Re: Error in collecting RDD as a Map - IOException in collectAsMap

2016-07-23 Thread Andrew Ehrlich
+1 for the misleading error. Messages about failing to connect often mean that 
an executor has died. If so, dig into the executor logs and find out why the 
executor died (out of memory, perhaps). 

Andrew

> On Jul 23, 2016, at 11:39 AM, VG  wrote:
> 
> Hi Pedro,
> 
> Based on your suggestion, I deployed this on a aws node and it worked fine. 
> thanks for your advice. 
> 
> I am still trying to figure out the issues on the local environment
> Anyways thanks again
> 
> -VG
> 
> On Sat, Jul 23, 2016 at 9:26 PM, Pedro Rodriguez  > wrote:
> Have you changed spark-env.sh or spark-defaults.conf from the default? It 
> looks like spark is trying to address local workers based on a network 
> address (eg 192.168……) instead of on localhost (localhost, 127.0.0.1, 
> 0.0.0.0,…). Additionally, that network address doesn’t resolve correctly. You 
> might also check /etc/hosts to make sure that you don’t have anything weird 
> going on.
> 
> Last thing to try perhaps is that are you running Spark within a VM and/or 
> Docker? If networking isn’t setup correctly on those you may also run into 
> trouble.
> 
> What would be helpful is to know everything about your setup that might 
> affect networking.
> 
> —
> Pedro Rodriguez
> PhD Student in Large-Scale Machine Learning | CU Boulder
> Systems Oriented Data Scientist
> UC Berkeley AMPLab Alumni
> 
> pedrorodriguez.io  | 909-353-4423 
> 
> github.com/EntilZha  | LinkedIn 
> 
> On July 23, 2016 at 9:10:31 AM, VG (vlin...@gmail.com 
> ) wrote:
> 
>> Hi pedro,
>> 
>> Apologies for not adding this earlier. 
>> 
>> This is running on a local cluster set up as follows.

* [Available data]
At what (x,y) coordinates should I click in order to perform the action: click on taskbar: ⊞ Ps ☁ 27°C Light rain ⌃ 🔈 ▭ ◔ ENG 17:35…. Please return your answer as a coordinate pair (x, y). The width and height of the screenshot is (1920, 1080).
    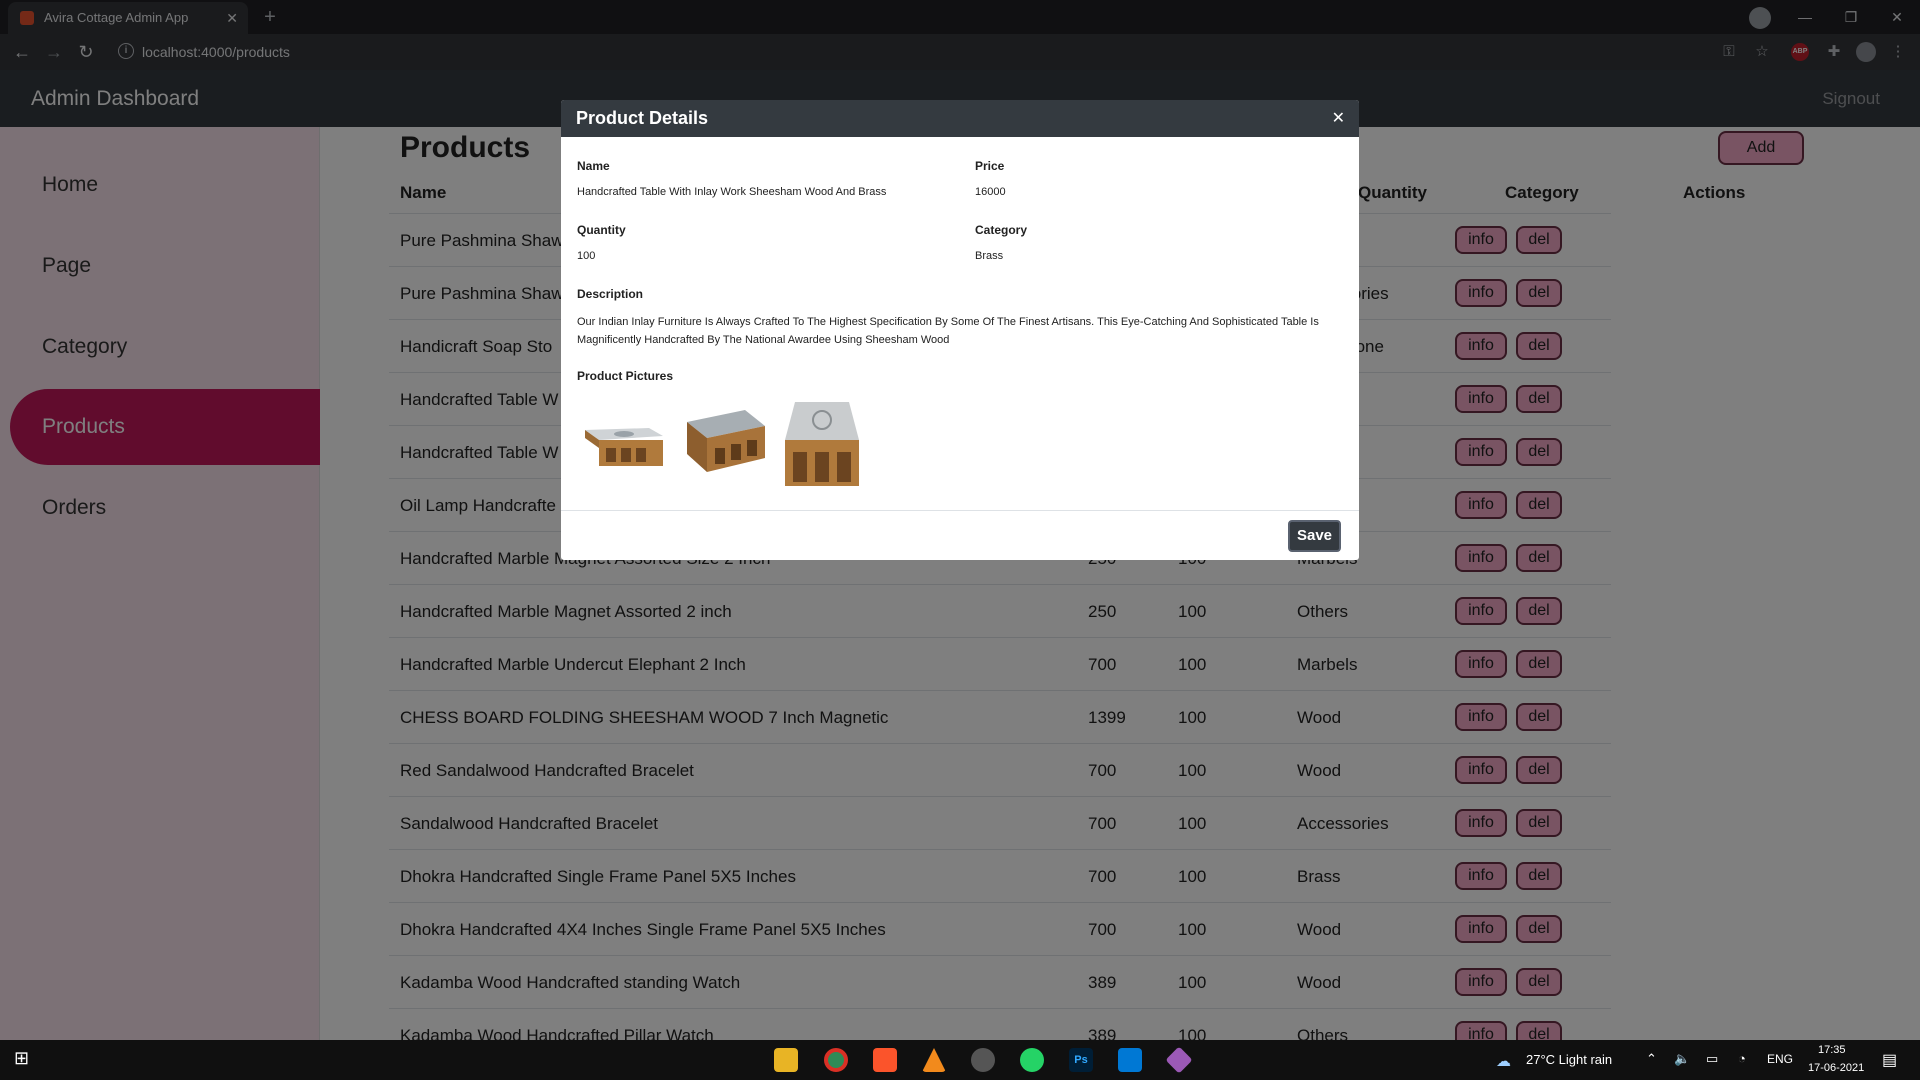
    Looking at the image, I should click on (960, 1060).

* [Assignment 1] In the Spark mailing-list thread, which system file does Pedro Rodriguez suggest checking for anything unusual?
* [Assignment 2] Please pick up the Spark mailing-list thread after its last line and keep writing it.

* [Output 1] /etc/hosts

* [Output 2]
>> JavaSparkContext jsc = new JavaSparkContext("local[2]", "DR");
>> 
>> Any suggestions based on this ? 
>> 
>> The ports are not blocked by firewall. 
>> 
>> Regards,
>> 
>> 
>> 
>> On Sat, Jul 23, 2016 at 8:35 PM, Pedro Rodriguez > > wrote:
>> Make sure that you don’t have ports firewalled. You don’t really give much 
>> information to work from, but it looks like the master can’t access the 
>> worker nodes for some reason. If you give more information on the cluster, 
>> networking, etc, it would help.
>> 
>> For example, on AWS you can create a security group which allows all traffic 
>> to/from itself to itself. If you are using something like ufw on ubuntu then 
>> you probably need to know the ip addresses of the worker nodes beforehand.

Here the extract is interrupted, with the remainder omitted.